Crossbar RRAM will revolutionize the way we store data, because it offers a huge amount of storage on a very tiny memory chip, also the data transfer speeds are blazing fast when compared to the current NAND technology.
RRAM stands for Resistive RAM and it’s way better than the existing flash memory chips available on the market. The flash memory is a crucial component in all mobile devices and it’s a huge $60 billion/year industry. This type of RAM is used in almost all smart/portable devices, from your regular Android smartphone to cameras and tablets.
The new Crossbar RRAM is aimed to change the current paradigm when it comes to data storage, for example it offers one terabyte of data available on a memory chip which has the size of a postage stamp.

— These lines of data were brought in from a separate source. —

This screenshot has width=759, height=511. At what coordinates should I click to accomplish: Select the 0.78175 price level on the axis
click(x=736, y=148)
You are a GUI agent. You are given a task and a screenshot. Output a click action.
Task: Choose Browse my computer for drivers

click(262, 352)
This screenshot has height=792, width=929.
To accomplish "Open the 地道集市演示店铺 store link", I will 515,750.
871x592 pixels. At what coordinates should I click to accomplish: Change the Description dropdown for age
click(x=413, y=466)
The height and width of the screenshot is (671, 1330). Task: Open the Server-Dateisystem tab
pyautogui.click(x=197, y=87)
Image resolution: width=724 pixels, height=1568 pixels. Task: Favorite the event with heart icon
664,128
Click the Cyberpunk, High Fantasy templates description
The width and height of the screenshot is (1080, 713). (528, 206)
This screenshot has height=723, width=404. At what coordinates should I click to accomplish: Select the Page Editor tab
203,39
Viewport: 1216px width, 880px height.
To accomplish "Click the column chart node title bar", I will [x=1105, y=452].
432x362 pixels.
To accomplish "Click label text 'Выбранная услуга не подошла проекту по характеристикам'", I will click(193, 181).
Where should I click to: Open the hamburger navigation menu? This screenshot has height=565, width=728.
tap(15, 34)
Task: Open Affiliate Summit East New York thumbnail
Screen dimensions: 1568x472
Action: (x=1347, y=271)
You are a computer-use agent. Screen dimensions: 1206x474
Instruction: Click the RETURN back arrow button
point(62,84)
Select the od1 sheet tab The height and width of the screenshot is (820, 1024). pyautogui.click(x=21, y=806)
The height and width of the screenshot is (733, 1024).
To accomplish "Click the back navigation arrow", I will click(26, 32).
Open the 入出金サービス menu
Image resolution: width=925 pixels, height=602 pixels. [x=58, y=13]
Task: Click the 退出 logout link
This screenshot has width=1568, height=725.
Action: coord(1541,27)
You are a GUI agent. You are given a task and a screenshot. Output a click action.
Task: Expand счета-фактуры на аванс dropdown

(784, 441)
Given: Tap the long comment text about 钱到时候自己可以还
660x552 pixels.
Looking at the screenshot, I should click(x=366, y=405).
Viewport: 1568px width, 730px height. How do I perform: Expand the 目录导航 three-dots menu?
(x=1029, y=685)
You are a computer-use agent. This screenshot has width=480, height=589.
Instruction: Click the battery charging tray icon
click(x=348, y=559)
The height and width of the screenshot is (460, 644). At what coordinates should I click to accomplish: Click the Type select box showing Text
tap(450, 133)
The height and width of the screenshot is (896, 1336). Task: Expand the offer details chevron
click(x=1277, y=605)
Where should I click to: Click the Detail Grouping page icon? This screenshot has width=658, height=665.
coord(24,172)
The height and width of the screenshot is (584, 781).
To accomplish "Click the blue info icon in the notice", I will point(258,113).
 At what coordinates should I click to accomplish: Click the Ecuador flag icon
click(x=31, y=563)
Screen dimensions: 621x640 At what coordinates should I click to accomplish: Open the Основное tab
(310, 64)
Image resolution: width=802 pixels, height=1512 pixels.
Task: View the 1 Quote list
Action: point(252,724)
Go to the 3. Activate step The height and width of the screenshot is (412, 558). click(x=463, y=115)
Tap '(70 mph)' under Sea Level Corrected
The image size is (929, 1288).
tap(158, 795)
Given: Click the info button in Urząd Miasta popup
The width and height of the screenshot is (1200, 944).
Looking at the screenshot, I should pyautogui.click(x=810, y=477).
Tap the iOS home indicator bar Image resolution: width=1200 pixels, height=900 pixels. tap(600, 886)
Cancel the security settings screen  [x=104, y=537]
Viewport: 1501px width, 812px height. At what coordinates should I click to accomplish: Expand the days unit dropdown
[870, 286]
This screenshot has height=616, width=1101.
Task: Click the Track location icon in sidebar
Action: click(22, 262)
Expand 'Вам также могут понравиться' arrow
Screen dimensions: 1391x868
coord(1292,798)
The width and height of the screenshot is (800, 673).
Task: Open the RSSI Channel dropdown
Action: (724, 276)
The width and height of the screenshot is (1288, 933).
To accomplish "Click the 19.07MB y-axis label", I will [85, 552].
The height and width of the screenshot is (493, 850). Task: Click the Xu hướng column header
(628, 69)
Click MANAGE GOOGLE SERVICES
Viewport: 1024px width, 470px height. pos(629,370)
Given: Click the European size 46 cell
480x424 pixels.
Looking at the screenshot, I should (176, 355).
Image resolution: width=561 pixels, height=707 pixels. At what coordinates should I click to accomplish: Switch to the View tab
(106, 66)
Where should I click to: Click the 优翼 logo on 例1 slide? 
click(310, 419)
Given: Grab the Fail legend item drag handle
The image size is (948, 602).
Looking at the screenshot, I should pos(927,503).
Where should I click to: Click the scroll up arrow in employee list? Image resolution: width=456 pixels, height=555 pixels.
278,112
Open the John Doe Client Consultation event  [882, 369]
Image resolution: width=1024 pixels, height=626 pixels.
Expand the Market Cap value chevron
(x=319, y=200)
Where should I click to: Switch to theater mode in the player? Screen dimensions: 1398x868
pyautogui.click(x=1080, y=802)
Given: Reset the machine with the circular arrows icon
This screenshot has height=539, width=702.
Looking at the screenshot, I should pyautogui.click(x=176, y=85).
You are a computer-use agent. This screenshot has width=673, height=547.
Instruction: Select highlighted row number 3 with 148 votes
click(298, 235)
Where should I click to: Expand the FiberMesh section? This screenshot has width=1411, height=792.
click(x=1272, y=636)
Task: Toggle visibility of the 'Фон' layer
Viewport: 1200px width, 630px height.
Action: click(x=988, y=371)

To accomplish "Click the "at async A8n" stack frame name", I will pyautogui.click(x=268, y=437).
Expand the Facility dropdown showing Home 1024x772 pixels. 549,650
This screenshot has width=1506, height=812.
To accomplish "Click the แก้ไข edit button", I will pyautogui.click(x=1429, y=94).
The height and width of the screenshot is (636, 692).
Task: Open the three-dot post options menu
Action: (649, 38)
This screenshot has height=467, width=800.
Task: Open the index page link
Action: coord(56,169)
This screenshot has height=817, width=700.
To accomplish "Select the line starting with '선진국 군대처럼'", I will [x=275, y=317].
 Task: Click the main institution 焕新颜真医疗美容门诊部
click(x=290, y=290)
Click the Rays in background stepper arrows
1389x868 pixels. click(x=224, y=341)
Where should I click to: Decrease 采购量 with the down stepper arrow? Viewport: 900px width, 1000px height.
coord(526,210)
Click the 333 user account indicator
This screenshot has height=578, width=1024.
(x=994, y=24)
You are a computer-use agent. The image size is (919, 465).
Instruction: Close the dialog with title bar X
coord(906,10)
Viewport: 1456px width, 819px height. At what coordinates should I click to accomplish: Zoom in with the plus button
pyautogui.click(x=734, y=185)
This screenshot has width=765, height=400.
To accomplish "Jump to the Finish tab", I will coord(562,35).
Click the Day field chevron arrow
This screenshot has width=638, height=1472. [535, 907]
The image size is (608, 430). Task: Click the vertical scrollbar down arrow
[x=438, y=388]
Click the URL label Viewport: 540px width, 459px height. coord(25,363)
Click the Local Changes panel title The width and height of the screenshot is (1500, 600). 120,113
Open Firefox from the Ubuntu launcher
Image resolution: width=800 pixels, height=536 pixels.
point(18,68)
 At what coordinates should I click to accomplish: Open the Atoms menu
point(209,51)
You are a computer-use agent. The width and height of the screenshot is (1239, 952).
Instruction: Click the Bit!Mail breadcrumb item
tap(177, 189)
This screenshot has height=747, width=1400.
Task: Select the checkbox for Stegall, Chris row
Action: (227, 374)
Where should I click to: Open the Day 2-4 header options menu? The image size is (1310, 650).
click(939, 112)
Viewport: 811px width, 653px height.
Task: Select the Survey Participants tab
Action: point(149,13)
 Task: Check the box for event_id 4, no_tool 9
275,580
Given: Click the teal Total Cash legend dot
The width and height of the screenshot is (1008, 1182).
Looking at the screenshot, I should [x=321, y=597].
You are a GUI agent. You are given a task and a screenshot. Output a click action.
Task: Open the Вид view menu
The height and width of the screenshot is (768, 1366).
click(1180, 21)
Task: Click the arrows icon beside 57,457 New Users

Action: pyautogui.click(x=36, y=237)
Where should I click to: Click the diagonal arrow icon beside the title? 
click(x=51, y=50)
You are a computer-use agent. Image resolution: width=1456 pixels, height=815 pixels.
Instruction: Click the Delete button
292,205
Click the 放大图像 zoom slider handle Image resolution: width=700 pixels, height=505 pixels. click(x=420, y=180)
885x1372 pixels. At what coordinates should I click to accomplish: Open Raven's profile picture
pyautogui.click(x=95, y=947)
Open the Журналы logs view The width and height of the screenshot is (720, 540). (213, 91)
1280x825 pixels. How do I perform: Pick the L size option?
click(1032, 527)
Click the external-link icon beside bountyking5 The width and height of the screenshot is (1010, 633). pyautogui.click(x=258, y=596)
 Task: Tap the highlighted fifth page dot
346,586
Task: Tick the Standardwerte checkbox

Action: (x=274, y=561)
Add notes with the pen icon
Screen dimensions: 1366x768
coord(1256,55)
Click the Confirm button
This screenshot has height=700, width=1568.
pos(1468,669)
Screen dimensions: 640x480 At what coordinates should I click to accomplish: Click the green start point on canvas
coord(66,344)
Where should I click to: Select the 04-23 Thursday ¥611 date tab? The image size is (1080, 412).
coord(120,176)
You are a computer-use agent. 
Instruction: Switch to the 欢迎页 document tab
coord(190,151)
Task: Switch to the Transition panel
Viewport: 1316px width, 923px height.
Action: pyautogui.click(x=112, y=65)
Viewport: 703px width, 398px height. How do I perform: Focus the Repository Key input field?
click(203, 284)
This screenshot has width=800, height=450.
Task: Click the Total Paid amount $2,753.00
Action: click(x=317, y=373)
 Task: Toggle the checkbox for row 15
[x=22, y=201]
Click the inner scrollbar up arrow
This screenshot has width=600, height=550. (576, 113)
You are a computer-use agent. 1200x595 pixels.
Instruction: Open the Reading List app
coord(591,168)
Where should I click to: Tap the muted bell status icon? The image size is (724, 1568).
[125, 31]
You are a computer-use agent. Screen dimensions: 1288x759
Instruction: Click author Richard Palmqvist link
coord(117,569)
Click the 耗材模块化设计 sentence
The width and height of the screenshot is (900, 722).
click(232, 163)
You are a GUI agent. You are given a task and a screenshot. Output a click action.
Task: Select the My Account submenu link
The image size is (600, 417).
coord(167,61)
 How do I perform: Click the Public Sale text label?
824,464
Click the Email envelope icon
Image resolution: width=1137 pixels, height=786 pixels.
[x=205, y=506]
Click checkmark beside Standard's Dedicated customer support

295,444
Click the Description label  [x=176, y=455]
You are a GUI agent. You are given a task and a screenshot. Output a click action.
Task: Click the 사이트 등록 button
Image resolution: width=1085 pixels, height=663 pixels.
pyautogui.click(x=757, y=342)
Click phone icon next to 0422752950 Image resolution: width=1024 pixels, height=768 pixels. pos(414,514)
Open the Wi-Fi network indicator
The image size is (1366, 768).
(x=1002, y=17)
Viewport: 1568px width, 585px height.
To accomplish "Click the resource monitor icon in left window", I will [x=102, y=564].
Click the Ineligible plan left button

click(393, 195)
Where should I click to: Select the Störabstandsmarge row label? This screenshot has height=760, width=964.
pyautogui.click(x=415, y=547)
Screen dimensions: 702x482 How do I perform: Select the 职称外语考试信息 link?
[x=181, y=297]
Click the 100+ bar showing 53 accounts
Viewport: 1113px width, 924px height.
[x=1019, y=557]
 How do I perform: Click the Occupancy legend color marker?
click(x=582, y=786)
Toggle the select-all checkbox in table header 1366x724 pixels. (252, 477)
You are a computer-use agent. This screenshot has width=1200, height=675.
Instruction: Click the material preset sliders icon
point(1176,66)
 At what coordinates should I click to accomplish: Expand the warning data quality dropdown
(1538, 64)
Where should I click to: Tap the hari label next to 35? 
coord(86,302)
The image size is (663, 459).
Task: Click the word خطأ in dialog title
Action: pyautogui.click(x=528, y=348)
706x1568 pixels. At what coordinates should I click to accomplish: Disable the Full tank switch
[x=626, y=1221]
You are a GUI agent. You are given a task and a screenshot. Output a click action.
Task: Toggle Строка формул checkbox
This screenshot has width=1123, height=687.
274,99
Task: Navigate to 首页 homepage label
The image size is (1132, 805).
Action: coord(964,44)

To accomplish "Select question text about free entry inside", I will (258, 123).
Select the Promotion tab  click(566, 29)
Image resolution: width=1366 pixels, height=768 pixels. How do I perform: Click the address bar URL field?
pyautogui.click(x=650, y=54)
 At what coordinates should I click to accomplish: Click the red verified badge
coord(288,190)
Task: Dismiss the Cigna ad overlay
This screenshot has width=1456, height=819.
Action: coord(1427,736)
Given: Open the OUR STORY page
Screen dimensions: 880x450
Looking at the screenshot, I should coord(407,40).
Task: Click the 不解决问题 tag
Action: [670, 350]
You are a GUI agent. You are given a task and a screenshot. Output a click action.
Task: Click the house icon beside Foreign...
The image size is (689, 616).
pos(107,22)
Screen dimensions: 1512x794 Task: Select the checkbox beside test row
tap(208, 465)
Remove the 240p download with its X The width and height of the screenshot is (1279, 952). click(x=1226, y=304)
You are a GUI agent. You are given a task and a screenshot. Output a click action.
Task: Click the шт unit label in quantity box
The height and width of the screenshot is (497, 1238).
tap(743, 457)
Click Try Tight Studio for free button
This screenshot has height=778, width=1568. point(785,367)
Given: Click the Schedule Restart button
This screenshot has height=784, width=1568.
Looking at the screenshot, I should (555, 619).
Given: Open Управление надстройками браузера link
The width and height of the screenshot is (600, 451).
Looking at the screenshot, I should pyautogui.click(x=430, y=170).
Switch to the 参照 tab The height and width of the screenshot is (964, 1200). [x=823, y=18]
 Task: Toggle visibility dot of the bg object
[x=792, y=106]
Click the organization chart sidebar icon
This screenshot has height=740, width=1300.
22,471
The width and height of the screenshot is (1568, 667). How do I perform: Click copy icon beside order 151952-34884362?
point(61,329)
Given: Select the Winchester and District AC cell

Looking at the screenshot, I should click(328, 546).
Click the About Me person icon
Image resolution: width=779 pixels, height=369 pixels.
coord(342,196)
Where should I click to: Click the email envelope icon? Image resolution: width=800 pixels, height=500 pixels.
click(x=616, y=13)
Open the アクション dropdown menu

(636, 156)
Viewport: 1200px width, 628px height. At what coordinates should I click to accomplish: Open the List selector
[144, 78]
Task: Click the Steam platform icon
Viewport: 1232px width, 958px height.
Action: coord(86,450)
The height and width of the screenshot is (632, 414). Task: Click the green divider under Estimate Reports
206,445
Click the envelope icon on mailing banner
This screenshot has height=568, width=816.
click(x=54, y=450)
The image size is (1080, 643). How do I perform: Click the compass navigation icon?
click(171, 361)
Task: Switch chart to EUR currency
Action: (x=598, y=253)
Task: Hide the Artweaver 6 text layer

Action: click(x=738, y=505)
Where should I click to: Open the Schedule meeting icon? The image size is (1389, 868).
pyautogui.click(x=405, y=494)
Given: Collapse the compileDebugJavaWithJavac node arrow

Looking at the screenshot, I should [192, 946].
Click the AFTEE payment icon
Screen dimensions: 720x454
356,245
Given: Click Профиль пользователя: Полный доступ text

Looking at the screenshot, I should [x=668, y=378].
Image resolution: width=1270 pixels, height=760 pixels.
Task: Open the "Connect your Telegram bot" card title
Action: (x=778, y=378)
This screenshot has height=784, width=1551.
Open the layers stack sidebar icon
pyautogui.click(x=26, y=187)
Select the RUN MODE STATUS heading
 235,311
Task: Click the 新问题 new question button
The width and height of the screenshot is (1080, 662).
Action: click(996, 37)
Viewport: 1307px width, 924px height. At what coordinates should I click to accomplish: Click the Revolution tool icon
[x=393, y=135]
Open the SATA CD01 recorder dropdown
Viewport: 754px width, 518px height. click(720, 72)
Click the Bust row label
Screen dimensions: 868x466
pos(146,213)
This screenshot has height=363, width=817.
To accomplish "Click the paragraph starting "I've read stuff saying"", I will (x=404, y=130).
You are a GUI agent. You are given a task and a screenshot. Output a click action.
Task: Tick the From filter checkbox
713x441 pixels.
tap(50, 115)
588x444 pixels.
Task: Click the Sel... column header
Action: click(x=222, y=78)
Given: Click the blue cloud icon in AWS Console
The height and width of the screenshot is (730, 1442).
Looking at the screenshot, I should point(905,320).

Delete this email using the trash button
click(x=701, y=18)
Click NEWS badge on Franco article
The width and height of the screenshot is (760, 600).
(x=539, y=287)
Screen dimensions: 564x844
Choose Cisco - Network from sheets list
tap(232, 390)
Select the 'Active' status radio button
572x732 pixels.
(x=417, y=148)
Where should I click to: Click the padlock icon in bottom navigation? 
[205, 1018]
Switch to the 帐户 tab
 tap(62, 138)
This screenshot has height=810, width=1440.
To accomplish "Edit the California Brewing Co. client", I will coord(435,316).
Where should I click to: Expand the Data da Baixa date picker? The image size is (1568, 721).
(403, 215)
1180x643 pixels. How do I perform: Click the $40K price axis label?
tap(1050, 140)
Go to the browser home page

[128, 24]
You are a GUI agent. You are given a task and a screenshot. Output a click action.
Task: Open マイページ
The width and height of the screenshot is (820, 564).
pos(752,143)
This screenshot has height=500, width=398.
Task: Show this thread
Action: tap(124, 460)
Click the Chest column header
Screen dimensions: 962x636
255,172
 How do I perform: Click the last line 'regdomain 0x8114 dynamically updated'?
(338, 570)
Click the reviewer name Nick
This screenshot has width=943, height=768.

This is pretty impressive, when compared to the current 64 GB of storage available in your high-end smartphone, for the same chip (physical) size. Not only the amount of stored data is huge, but the data transfer speed is up to 20 times faster than the present flash memory chips.
The Crossbar RRAM is expected to allow data transfers at 140MB/second (writing speed) , versus the current 7 MB/second offered in the present by mobile RAM manufacturers. The RRAM technology is also expected to be 10 times more reliable in terms of endurance when compared to the current NAND chips.
All these specs sound spectacular, and Crossbar managed to attract $25 million from investors in order to develop their new product. If everything works well and the SoC manufacturers will make their chips compatible with the new RRAM technology, we, as end users, will benefit the most from Crossbar’s RRAM.
For example, with the new RRAM technology, the smartphones will be much faster, the loading times for apps and games will also benefit from the faster data transfer speeds, not to mention the huge storage space available on those tiny memory chips from Crossbar.